The starry team behind a documentary debuting at TIFF about the history of Black hockey players in Canada, which includes Drake and LeBron James, is hitting back at a US$10-million lawsuit launched this week by an aspiring film producer who claims he had the exclusive right to make a film on the subject.
Black Ice, which is set to have its world premiere with a glitzy Saturday afternoon screening at Toronto’s Roy Thomson Hall, traces the little-known history of Black hockey players in Canada, from the creation of the Colored Hockey League in 1895 to the successes of – and harsh treatment experienced by – contemporary players such as P.K. Subban, Akim Aliu, Wayne Simmonds and Olympic gold medalist Sarah Nurse.
In promotional interviews, director Hubert Davis (Hardwood, Giants of Africa) noted the documentary is based in part on the 2004 book Black Ice: The Lost History of the Colored Hockey League of the Maritimes, 1895-1925, by George and Darril Fosty.
But Billy Hunter, a former U.S. attorney for California who previously tussled with James as the executive director of the National Basketball Players Association, claimed this week in a New York County Supreme Court filing that he bought the exclusive rights from the Fosty brothers to develop a “motion picture” or “other audiovisual adaptation” of their book in 2019. He said he aimed to “bring its heartening story to the masses and make it part of the cultural zeitgeist” with a dramatic feature film.
Hunter alleged he was approached in October, 2020, by Scott Moore and Vinay Virmani of the Canadian production company First Take Entertainment, who said they were working with James’s Springhill Entertainment and hoped to buy the rights from him to make a documentary. He refused the request, saying the film was “a passion project of his.”
In the filing, Hunter says he learned about a year later that the documentary had proceeded with the backing of James’s production company, headed by Maverick Carter, and that Drake and his production company, DreamCrew Entertainment, led by Abel “Future” Nur, had joined the project. They are among the film’s executive producers.

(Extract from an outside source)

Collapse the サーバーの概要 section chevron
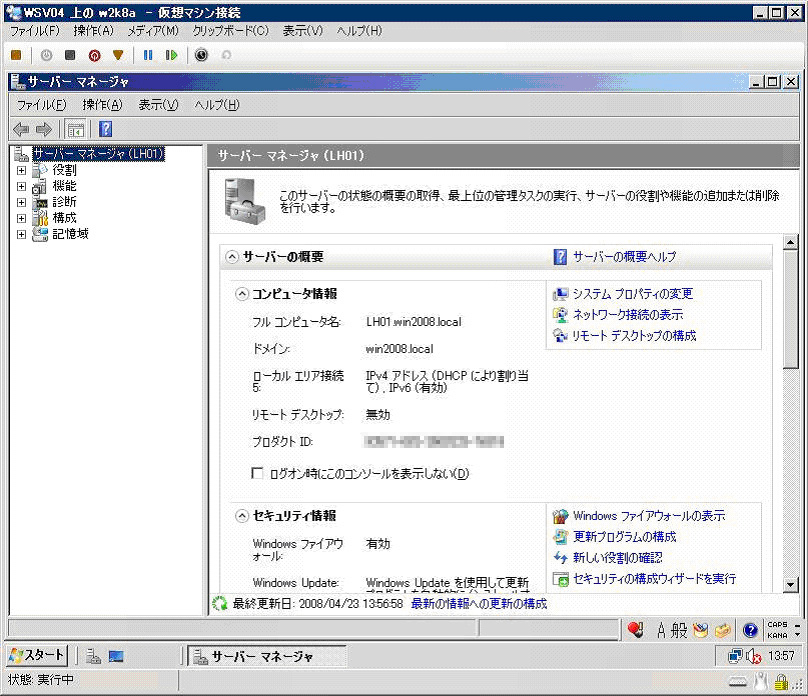The image size is (808, 696). click(231, 257)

“While the defendants LeBron James, Drake and Maverick Carter are internationally known and renowned in their respective fields of basketball and music, it does not afford them the right to steal another’s intellectual property,” the filing says. “Yet that is exactly what occurred herein.”

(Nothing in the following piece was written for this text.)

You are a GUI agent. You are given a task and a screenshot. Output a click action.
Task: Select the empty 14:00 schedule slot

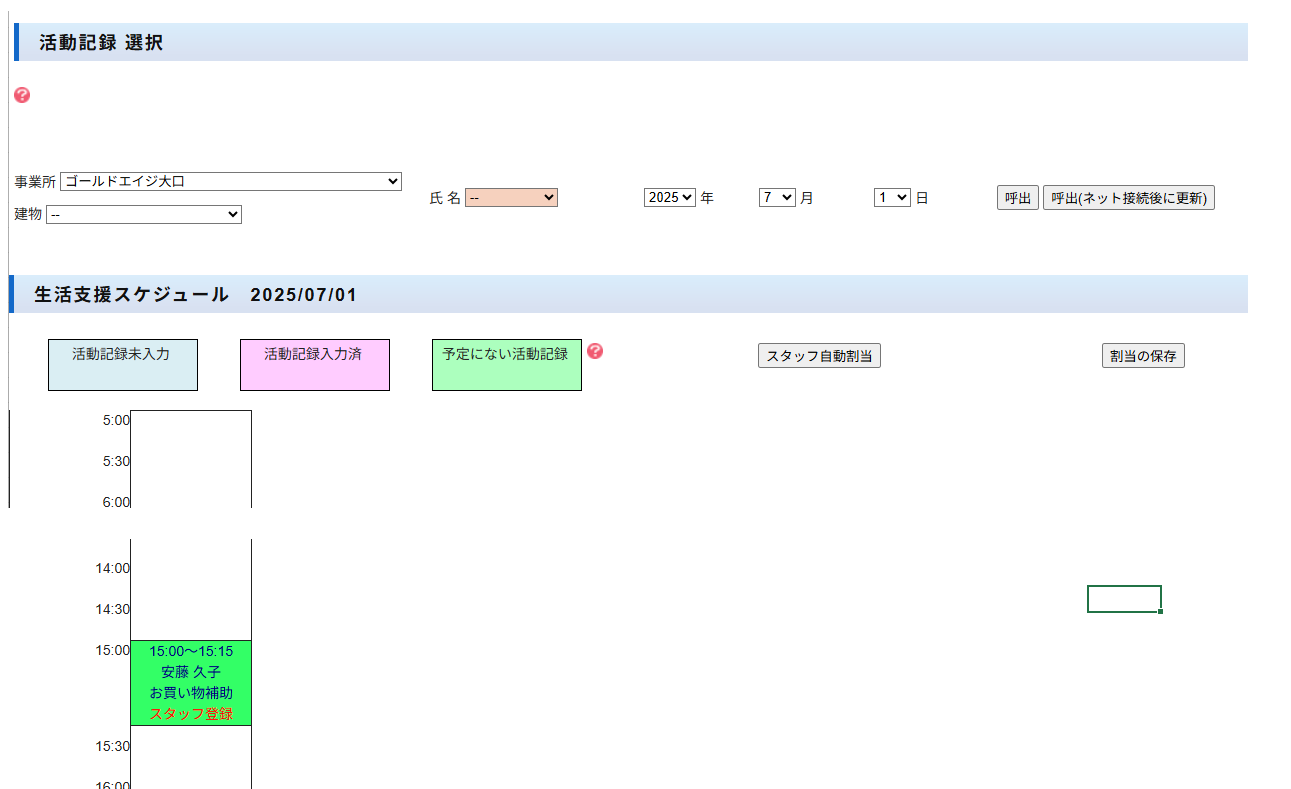coord(190,577)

In a statement to The Globe and Mail, Moore, who is chief executive officer of First Take as well as Uninterrupted Canada, a production company also named in the lawsuit, said the legal action, “is ill-founded and unnecessary. We have instructed our counsel to file a motion to dismiss, and will address this matter through the courts.” He added: “We stand by this documentary, which is based upon the Black experience, both past and present, with the sport of hockey.”
The story of anti-Black racism in hockey, which had always been a toxic but little-discussed element of the game, exploded into view three years ago, when Aliu alleged his former minor-league coach, Bill Peters, had racially abused him when the two were with the Rockford IceHogs a decade earlier. Within days of Aliu’s statement, the Calgary Flames fired Peters, helping to spur a reckoning in the game. But members of the Hockey Diversity Alliance, a group of NHL players of colour that was founded in the spring of 2020, have been frustrated at the slow pace of change.
In his statement, Moore said, “Black Ice is inspired by the players who, despite decades of contribution to the game they love, sadly continue to face persistent episodes of racism both within their sport, and in society in general. Black Ice is dedicated to all who continue to strive to make the sport of hockey more inclusive. We very much look forward to sharing the important message of this documentary.”
The legal spat doesn’t seem to have dimmed enthusiasm for the film’s premiere, which will be preceded by a red carpet with a guest list that includes Drake, Hayden Christensen, and Peter Mansbridge, as well as hockey players Nurse, Aliu, Simmonds, Saroya Tinker, Subban, Nazem Kadri, Matt Dumba, Anthony Duclair and Mitch Marner, along with basketball players Fred VanVleet and Cory Joseph.
The film will be distributed to Canadian theatres by Elevation Pictures, and later be available on the Bell Media-owned platforms CTV, TSN and Crave.